_INFORMATION SUPPLIED_
# # # #

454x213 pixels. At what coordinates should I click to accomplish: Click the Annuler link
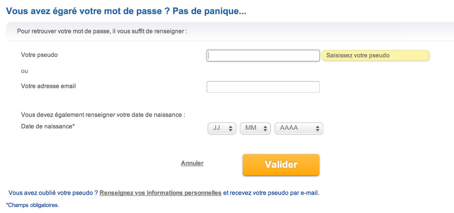pyautogui.click(x=192, y=163)
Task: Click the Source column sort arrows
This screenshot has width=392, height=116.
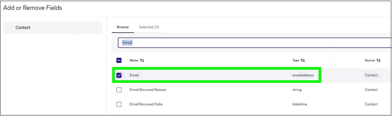Action: point(379,60)
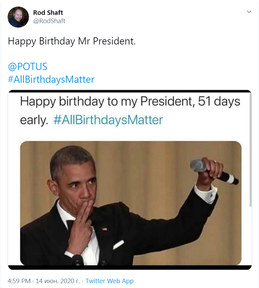Viewport: 259px width, 288px height.
Task: Open the #AllBirthdaysMatter hashtag link
Action: pyautogui.click(x=51, y=79)
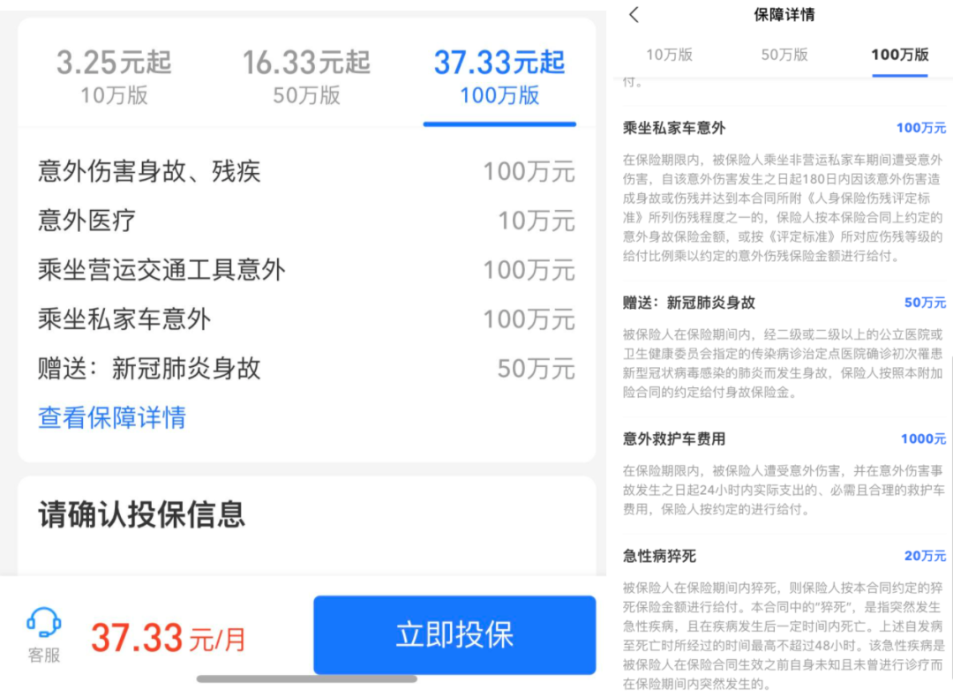Viewport: 953px width, 697px height.
Task: Switch to the 10万版 tab on detail page
Action: tap(669, 55)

# # # #

_AIM OF THE EXERCISE_
A word-for-word copy of the lines from the start of the listing through the line containing "Task: Click the Source column sort arrows" is the answer. Pictures stay out of it.

_RESULT OF THIS EXERCISE_
454x213 pixels. At what coordinates should I click to accomplish: Click the Annuler link
pyautogui.click(x=192, y=163)
Task: Click the Source column sort arrows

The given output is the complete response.